Directions for this task
Can you edit the entries from the line with "Task: Click the" through the end of the entries, swapping "Iron Man" for "Black Panther" and keeping everything else the same? Omit the pictures from your answer.

************

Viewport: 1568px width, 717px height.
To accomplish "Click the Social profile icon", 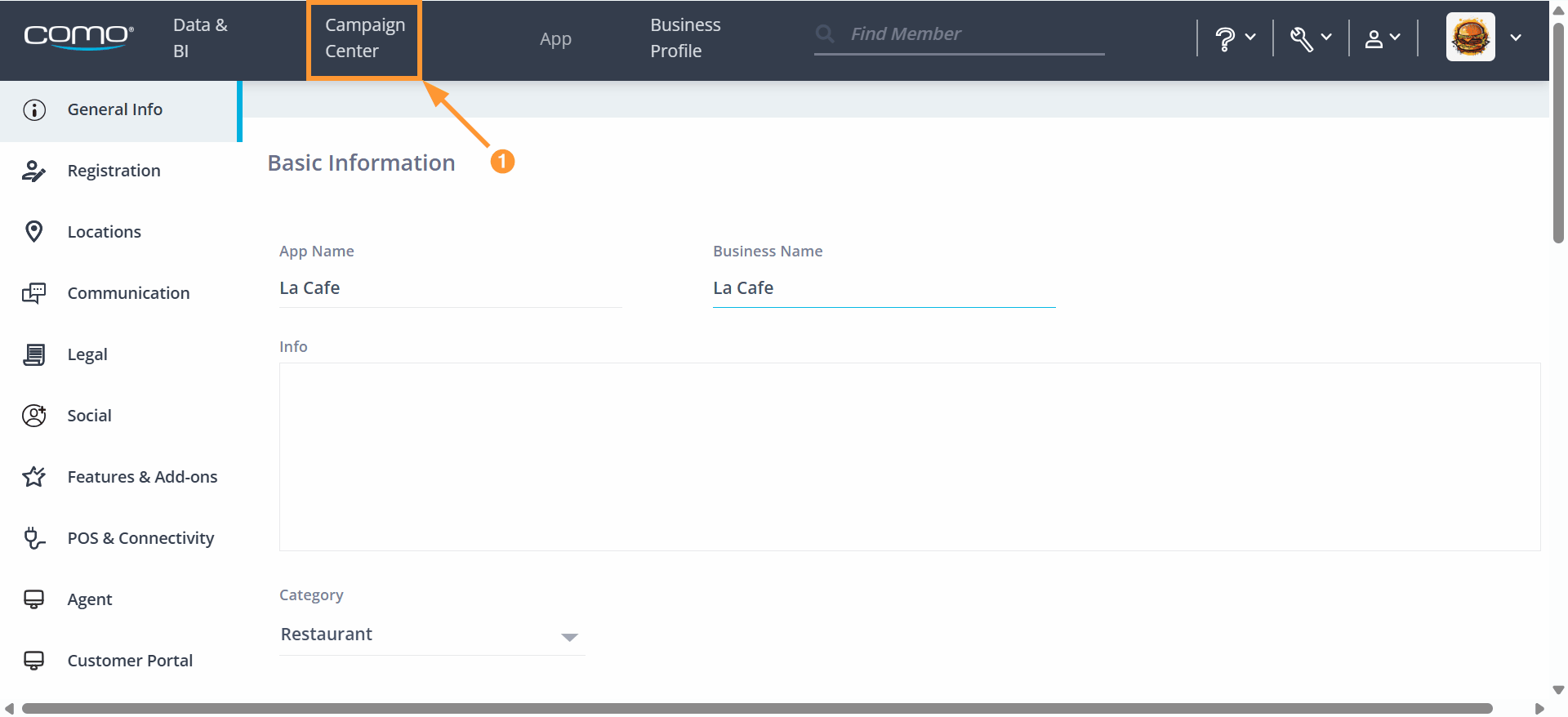I will (x=34, y=416).
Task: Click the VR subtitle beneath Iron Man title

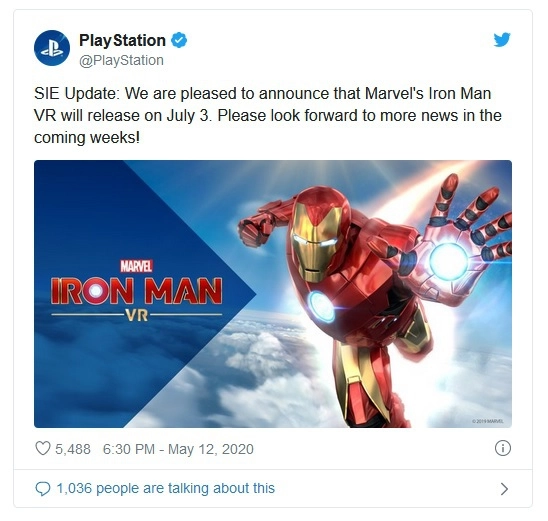Action: coord(137,316)
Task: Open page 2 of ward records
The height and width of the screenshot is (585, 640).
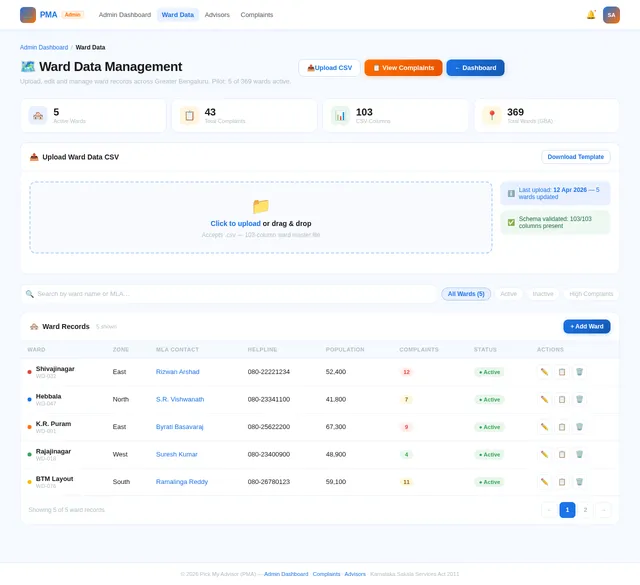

************

Reply to the task
Task: Click the VR subtitle beneath Black Panther title

Action: coord(137,316)
Task: Open page 2 of ward records
The height and width of the screenshot is (585, 640).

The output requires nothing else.